Dataset entries
%%
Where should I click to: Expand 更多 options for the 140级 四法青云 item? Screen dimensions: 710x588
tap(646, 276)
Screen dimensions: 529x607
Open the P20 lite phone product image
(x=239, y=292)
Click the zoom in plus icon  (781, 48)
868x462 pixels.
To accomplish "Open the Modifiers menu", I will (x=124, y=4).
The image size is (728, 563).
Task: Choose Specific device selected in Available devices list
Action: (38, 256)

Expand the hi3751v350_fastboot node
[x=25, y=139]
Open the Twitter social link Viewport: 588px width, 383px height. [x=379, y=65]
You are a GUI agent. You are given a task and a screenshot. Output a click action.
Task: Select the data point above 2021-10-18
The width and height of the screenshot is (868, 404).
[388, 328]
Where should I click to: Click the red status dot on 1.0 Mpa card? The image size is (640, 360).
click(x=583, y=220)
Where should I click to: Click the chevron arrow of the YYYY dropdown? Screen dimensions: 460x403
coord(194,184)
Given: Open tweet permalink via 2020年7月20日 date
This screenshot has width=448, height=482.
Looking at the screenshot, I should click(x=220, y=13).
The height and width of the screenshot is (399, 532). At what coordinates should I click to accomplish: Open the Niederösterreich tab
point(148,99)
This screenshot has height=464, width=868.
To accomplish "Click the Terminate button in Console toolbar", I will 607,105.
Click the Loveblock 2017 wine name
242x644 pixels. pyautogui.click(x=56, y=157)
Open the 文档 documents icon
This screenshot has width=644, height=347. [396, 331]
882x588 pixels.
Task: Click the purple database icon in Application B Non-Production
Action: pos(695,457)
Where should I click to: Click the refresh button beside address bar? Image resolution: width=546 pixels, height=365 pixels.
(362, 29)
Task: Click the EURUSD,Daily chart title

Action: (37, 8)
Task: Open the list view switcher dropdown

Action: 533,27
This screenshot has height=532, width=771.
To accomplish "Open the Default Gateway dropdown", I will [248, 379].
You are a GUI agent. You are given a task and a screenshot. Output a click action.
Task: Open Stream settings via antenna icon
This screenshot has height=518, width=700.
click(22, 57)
%%
Required action ▸
Reproduce the records above exactly, from the first line through the line containing "Task: Select the data point above 2021-10-18", and output nothing else.

Written reply ▸
Where should I click to: Expand 更多 options for the 140级 四法青云 item? Screen dimensions: 710x588
tap(646, 276)
Screen dimensions: 529x607
Open the P20 lite phone product image
(x=239, y=292)
Click the zoom in plus icon  (781, 48)
868x462 pixels.
To accomplish "Open the Modifiers menu", I will (x=124, y=4).
The image size is (728, 563).
Task: Choose Specific device selected in Available devices list
Action: (38, 256)

Expand the hi3751v350_fastboot node
[x=25, y=139]
Open the Twitter social link Viewport: 588px width, 383px height. [x=379, y=65]
You are a GUI agent. You are given a task and a screenshot. Output a click action.
Task: Select the data point above 2021-10-18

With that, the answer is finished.